> **Textauszug**
>>>
Das Konzert begann mit Ludwig van Beethovens Violinkonzert in D-Dur, Op. 61. Beethovens Violinkonzert wurde in den Jahren 1806 bis 1807 geschaffen, ursprünglich für den Virtuosen Franz Clement, und erlebte seine Uraufführung am 23. Dezember 1806 in Wien. Bereits der erste Satz des Konzerts, der fast 30 Minuten dauert, zeugt von der Unkonventionalität und dem reichhaltigen musikalischen Subtext dieses Werks. Virtuose Passagen verbinden sich nahtlos mit tiefgreifendem emotionalen Ausdruck und markieren einen Höhepunkt des klassisch-romantischen Übergangs.

Ein festlicher Hauch von Spannung durchzog den Saal, als die Pauken mit ihrem wiederkehrenden Motiv den Konzertabend einläuteten, und der Orchesterzug, gleich einer Prozession, unter der präzisen Leitung von Jens Troester, sich der Klangbühne näherte. Sueye, die international gefeierte Preisträgerin, und das Orchester schufen eine differenzierte Klanglandschaft, die gleichermaßen beeindruckte. Sueye faszinierte durch ihre bemerkenswerte rhythmische Präzision und ihre sensible Ausdruckskraft. Mit ihrem wundervoll intensiven Ton in allen Lagen erlebten die gebannten Zuhörer eine Vorstellung der Extraklasse. Jens Troester führte die Neue Philharmonie Frankfurt mit präzisen, klaren Akzenten, schuf damit eine fesselnde Spannung und verlieh insbesondere den wiederkehrenden Paukenschlägen eine besondere Tiefe. Das „Allegro ma non troppo“ wurde nicht überstürzt interpretiert, was Sueye die Möglichkeit gab, mit bezaubernder Kantabilität zu glänzen. Ihr Spiel war von natürlicher Eleganz, und in der Solokadenz nahm sie sich die Zeit, die Themen auszuarbeiten und virtuos zu entfalten. Die ständige Interaktion zwischen Sueye und Troester erzeugte einen faszinierenden Dialog zwischen Solistin und Orchester. Besonders bemerkenswert waren die zahlreichen Momente der dynamischen Zurückhaltung, die dieser Interpretation eine außergewöhnliche Tiefe verliehen. Das Larghetto wurde ruhig vorgetragen, wobei das Orchester in diesem Satz zurückhaltender agierte und einen intimen Ruhepunkt voller Anmut schuf. Der Kontrast zum abschließenden Rondo war enorm, da es zuweilen an Jagdmusik erinnerte. Sueye zeigte erneut ihre überragende Virtuosität, gekrönt von einer erstaunlich anspruchsvollen Kadenz. Jens Troester trieb das Orchester stürmisch voran, und das Finale wurde mitreißend und begeisternd. Die Neue Philharmonie Frankfurt musizierte ausgeruht und höchst motiviert. Troester sorgte für einen ausgewogenen Orchesterklang, der, wenn gefordert, zu symphonischer Größe anwuchs, ohne jemals die rhythmische Klarheit zu gefährden. Es war ein besonderes Konzerterlebnis, welches dasbegeisterte Publikum feierte und von Sueye mit einer Zugabe gewürdigt wurde.
<<<
> **Aufgaben**
a. Wiederhole aus dem Konzertbericht wortgetreu den Abschnitt, der mit den Worten „Das Konzert begann“ anfängt und mit „des klassisch-romantischen Übergangs.“ aufhört.
b. Wann und wo wurde Beethovens Violinkonzert laut dem Konzertbericht uraufgeführt?

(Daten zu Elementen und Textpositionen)
>>>
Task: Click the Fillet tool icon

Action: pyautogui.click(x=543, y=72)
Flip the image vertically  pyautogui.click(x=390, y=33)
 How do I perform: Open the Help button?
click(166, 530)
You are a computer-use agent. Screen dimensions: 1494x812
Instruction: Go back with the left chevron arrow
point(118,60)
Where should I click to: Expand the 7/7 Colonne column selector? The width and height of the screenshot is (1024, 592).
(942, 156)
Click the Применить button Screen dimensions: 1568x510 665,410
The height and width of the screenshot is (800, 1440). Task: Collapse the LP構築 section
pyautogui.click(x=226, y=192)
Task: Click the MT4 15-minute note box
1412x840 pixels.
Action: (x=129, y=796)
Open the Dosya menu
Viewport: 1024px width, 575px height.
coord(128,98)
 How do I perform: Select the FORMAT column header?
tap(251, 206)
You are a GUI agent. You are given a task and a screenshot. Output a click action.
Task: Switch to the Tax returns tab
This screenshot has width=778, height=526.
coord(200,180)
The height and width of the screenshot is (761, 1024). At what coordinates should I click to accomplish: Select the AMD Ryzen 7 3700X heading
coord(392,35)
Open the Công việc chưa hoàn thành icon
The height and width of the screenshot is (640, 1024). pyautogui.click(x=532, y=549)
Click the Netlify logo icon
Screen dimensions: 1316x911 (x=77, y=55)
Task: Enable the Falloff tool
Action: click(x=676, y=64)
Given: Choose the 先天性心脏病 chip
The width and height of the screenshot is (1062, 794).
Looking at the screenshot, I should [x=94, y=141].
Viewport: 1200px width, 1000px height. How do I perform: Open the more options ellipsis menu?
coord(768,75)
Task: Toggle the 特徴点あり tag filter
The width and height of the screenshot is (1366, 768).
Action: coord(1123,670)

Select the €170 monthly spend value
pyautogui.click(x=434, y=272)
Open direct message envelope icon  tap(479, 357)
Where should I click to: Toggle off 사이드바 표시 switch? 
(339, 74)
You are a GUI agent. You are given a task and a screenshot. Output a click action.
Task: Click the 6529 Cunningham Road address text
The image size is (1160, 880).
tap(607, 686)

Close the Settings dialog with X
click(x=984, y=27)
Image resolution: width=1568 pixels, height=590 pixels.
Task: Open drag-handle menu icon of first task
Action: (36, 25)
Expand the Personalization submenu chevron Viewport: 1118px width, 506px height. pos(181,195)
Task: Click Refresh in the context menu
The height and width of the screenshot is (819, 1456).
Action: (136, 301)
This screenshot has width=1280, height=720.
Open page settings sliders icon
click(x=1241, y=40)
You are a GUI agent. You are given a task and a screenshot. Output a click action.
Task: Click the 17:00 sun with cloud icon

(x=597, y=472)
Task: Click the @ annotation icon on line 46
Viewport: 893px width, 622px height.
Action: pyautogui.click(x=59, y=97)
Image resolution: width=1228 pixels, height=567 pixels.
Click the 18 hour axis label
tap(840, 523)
<<<
> **Antworten je Aufgabe**
a.
Das Konzert begann mit Ludwig van Beethovens Violinkonzert in D-Dur, Op. 61. Beethovens Violinkonzert wurde in den Jahren 1806 bis 1807 geschaffen, ursprünglich für den Virtuosen Franz Clement, und erlebte seine Uraufführung am 23. Dezember 1806 in Wien. Bereits der erste Satz des Konzerts, der fast 30 Minuten dauert, zeugt von der Unkonventionalität und dem reichhaltigen musikalischen Subtext dieses Werks. Virtuose Passagen verbinden sich nahtlos mit tiefgreifendem emotionalen Ausdruck und markieren einen Höhepunkt des klassisch-romantischen Übergangs.

b. Am 23. Dezember 1806 in Wien.